Sonrió con su propia alusión de doble sentido termoclínico, agregando por advertencia:

—Con todo, será mejor que lo hables tú, Tristán, o más bien Marta, para salvar el escollo quizá difícil del arreglo...

—Porque supongo, afirmó Luisa con categórica serenidad, que no vamos a cometer la grosería de proponerle una tarifa que no aceptará nunca.

—No veo, entonces, cómo... —balbuceó don Tristán, ahogando a medias su frase en el humo del cigarro que encendía.

—Me inclino a creer lo propio, opinó el doctor, y quizá encuentre yo el arbitrio. Veo, Luchita, que has comprendido al muchacho. No sólo es un hijo de sus obras, formado a todo el rigor de la suerte, huérfano desde la primera niñez, sino un espíritu generoso hasta la abnegación.

Y suspendiendo a medio ademán la taza de café:

—Creo que nunca les he referido cómo lo conocí. Fué ahora seis años, cuando hubo en la línea francesa aquel descarrilamiento que hizo tantas víctimas. Era yo el único médico que iba en el tren, y como tuve la suerte de salir ileso, emprendí al acto el socorro de los heridos. El cuadro era horrible, entre los vagones hechos pedazos y los escapes de vapor de la locomotora tumbada que podía estallar de un momento a otro, completando la catástrofe. Para mayor desamparo, los maquinistas y el conductor hallábanse entre los muertos. Procuraba multiplicarme, ayudado por dos o tres pasajeros ilesos como yo, aunque demasiado aturdidos para serme útiles, cuando vi que se me acercaba, cubierto de polvo, sin sombrero, pálido, un muchacho que con voz tranquila me dijo:

—Soy empleado de la compañía, doctor; puede usted disponer de mí.

—Lo primero, respondí, será ver que la caldera no estalle.

Dirigióse a la locomotora, con demasiada lentitud según creí.

—Pero muévase, por Dios!—le grité indignado.

Apresuróse, inclinándose un poco; pareció que se tambaleaba, como si tropezase; pero se recobró, y un momento después hundíase a gatas entre el montón de ferralla, vapor y fuego.

No sé cómo dió con la válvula, exponiéndose sin duda a asarse vivo veinte veces; pero de allí a poco, oí con satisfacción el chirrido salvador del escape.

Vuelto a mi lado, trabajó sin desfallecer, silencioso, apretados los labios, más pálido y más decidido cada vez, hasta la llegada del convoy de socorro.
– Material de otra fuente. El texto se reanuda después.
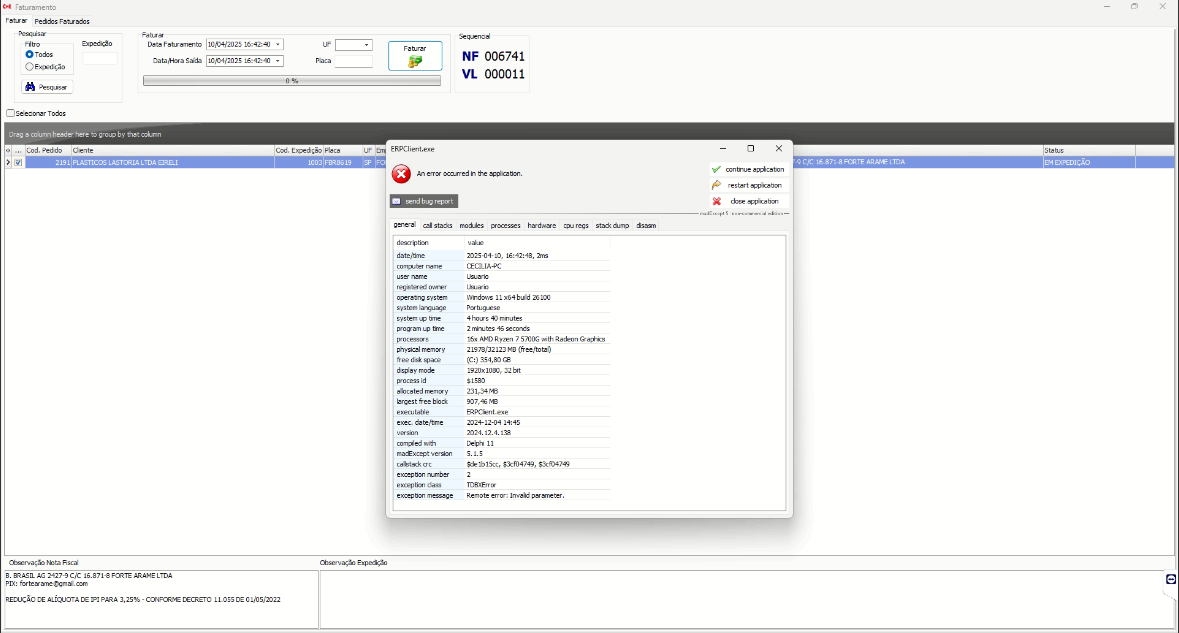Uncheck the order 2191 row checkbox
This screenshot has width=1179, height=633.
coord(18,162)
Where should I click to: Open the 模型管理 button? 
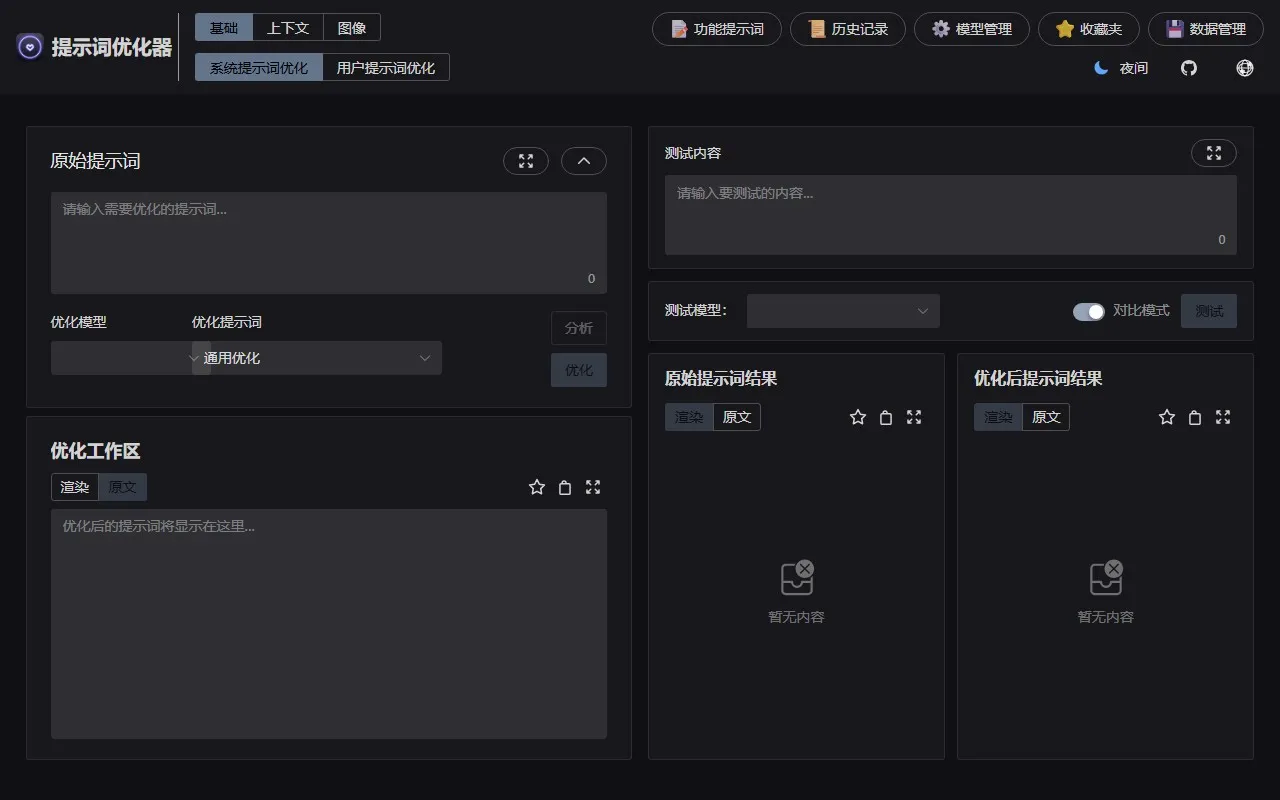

Sólo entonces, mientras nos lavábamos en el camarote que se nos destinó para descansar, me dijo con la misma voz tranquila:

—Perdone si lo molesto, doctor, porque los médicos de la empresa tienen todavía tanto que hacer. Pero creo que a mí también me ha tocado algo.

Tenía dos costillas rotas y la pleura lacerada por una tremenda contusión.

Estuvo muy grave; pero no hubo modo de que aceptara ninguna gratificación de la empresa, ni que consintiera en la publicidad de su acto.

Pidió únicamente su traslado acá, para tener, decía, ocasión de instruirse un poco; empezó a escribir, obteniendo luego el empleucho del Ministerio... y las lecciones...

—Que tú le proporcionaste, interrumpió don Tristán.

—Que yo le sugerí. Pero, quién de ustedes tuvo la idea? ..

—Yo, dijo Luisa, más abstraída que nunca en la serenidad de sus grandes ojos.

—Te lo dirían las voces... —bromeó Efraim, tranquilizado por aquella actitud.

Luisa y el doctor sonrieron vagamente.